Varios de los tweets de Uribe sobre el proceso de paz y sobre algunos hechos del conflicto armado  (como el tweet con la foto del supuesto soldado colombiano afro, llorando, en la coyuntura del ataque de las FARC de abril pasado contra los soldados en el Cauca, cuya imagen se descubrió que había sido tomada de la guerra de Irak), constituyen hechos inadmisibles de manipulación de la información, montajes irresponsables, frente a los cuales el periodismo debe ejercer un mínimo y sano control narrativo (que no censura, aclaro, para evitar mala interpretación).

Como en medio del actual proceso de paz  la información se volvió un botín de guerra, hechos recientes como las dos bombas en Bogotá, la caída del avión de la Fuerza Aérea Colombiana o la del helicóptero que perseguía a miembros del Clan Úsuga en el Urabá, estos dos últimos con toda la carga simbólica por la pérdida de valiosas vidas humanas, terminan agudizando la polarización alrededor del proceso de paz,  y lo más grave, permitiendo que las audiencias de los medios generen sus propias versiones y sus propias “verdades”, independientemente de lo efectivamente sucedido.

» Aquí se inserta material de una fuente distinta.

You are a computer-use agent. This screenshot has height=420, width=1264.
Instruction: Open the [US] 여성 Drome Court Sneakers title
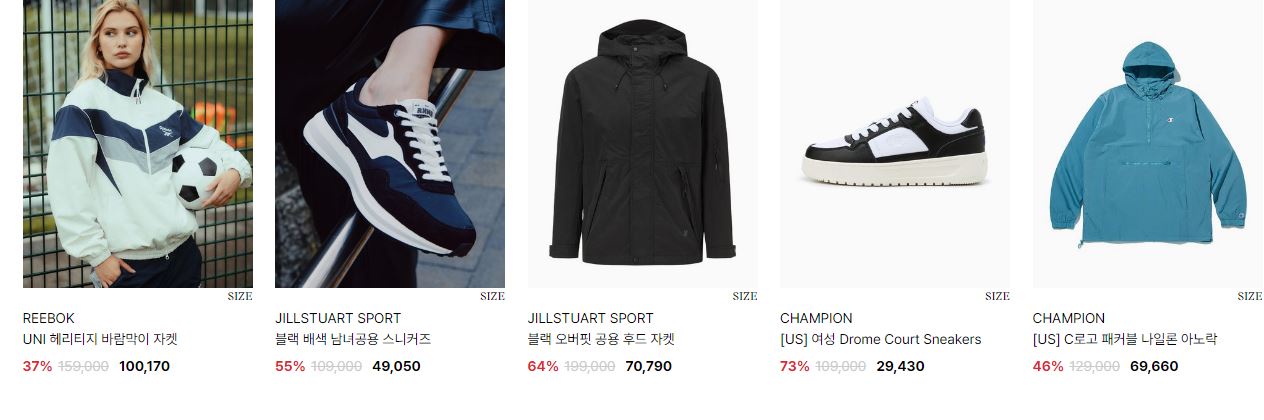(x=881, y=340)
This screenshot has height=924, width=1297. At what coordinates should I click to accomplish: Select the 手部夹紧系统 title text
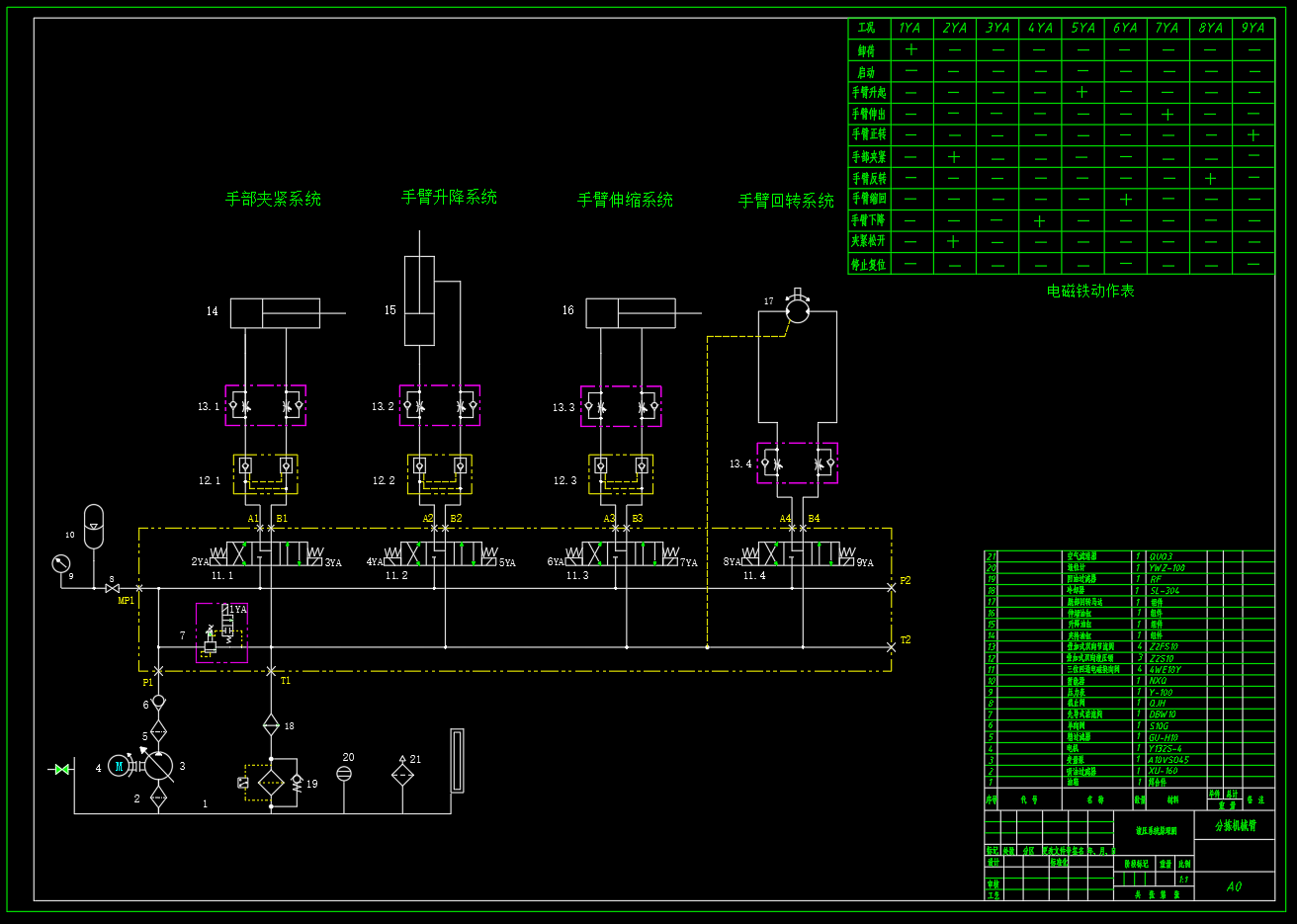pos(273,199)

El mal manejo por los medios de estas situaciones puede terminar minando su propia credibilidad como informadores.

Frente a la posibilidad real de que hechos como los que acabamos de nombrar se repitan sería recomendable de parte de los grandes medios masivos y de sus conductores bajarle al sensacionalismo, una mayor cautela y responsabilidad en la atribución de autoría de los hechos (recuérdese el caso del collar-bomba durante el Caguán), evitar las reacciones histéricas y de condena automática al supuesto responsable,  consultar varias fuentes y las versiones de los posibles implicados. Y a la ciudadanía, que también tiene su cuota de responsabilidad en la polarización, tener un mayor cuidado en el manejo de sus pasiones, afectos y desafectos.

El gobierno Santos y sus voceros deben también tener mucha prudencia en el manejo informativo y comunicativo de estas situaciones, pues presos de la prevención que genera la polarización que vivimos alrededor del proceso de paz , y temerosos de los goles que les puedan meter los enemigos del proceso con las FARC, han terminado en sus declaraciones descartando de tajo, antes de las necesarias investigaciones periodísticas y técnicas, cualquier involucramiento de esa guerrilla en los accidentes o actos terroristas convertidos en hechos noticiosos relacionados con el proceso de La Habana.   En las acusaciones contra el ELN y en las capturas de presuntos responsables de las dos bombas explotadas cerca de las sedes de Porvenir, nos quedó también a muchos ciudadanos una incómoda sensación de apresuramiento en la atribución de autoría, y una búsqueda forzada de responsables donde no necesariamente tendrían que estar.

Quisiera decir por último, que hay que trascender una polarización uribismo-santismo que hace muchos meses se volvió repetitiva e improductiva y que nos está impidiendo pensar, como muy bien lo expresa Lander para el caso venezolano, el país que queremos y que tal vez podríamos compartir, progresiva e inteligentemente reconciliados y sin los desgarramientos de hoy, colombianos de distintas vertientes políticas.

*Historiador. Ph.D en Literatura Latinoamericana y Estudios Culturales Universidad de Pittsburgh, Pennsylvania. Director Instituto de Estudios Políticos y Relaciones Internacionales - IEPRI de la Universidad Nacional de Colombia.